Ending sexual violence against the world's women

Ending sexual violence against the world's women

Sexual violence being carried out against women around the globe is a scourge which must be ended, Tearfund's head of HIV has said.

Speaking to the Alliance from the UN Commission on the Status of Women taking place in New York this week, Veena O'Sullivan said Tearfund – a member organisation of the Alliance – was committed to building a movement of survivors of violence so that "they can champion and transform the global agenda and strategies".

She added that inspiring, mobilising and equipping the Church to get involved was a key part of the agenda.

But sexual violence is just one of the major issues affecting women around the world.

As we mark International Women's Day today, Veena said "most of the challenges go back to an understanding and expression of women's value in society".

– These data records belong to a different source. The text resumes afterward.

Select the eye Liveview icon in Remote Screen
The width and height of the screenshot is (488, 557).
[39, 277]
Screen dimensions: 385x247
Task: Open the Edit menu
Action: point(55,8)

"In most countries around the world, rich and poor alike, women bear a far greater burden of responsibility and activity in their home and community," she said. "A rough exercise to map this reveals a startling fact where women work at least four times as many hours as men! 

"Strangely, the status they enjoy is far inferior to men. They are treated as a weaker sex, expected to bear much including abuse, deprived from access to basic rights. So the low status of women is the primary issue that leads to a whole plethora of struggles for women and girls. When we speak of women we need to speak of girls, to recognise that the challenges start young, even at birth in communities like in my own country (India) that still suffers female infanticide."

The UN Commission on the Status of Women is a function of the UN Economic and Social Council. It is the principal global policy-making body that is dedicated to gender equality and the advancement of women.

Once a year, representatives from the UN member states come to New York to evaluate progress on gender equality and set global standards on improving their status.

Speaking about this year's event, Veena said she had found it extremely encouraging. "When people come together and share, you don't feel lonely. You feel powerful, nothing feels impossible.

"This CSW has had the biggest engagement and representation from civil society.

Shocking in some ways as the UNCSW process is about setting policies, reaching agreement on matters that affect us women the most and yet we, civil society have hardly been involved. So that is a ray of light in a massive dark world."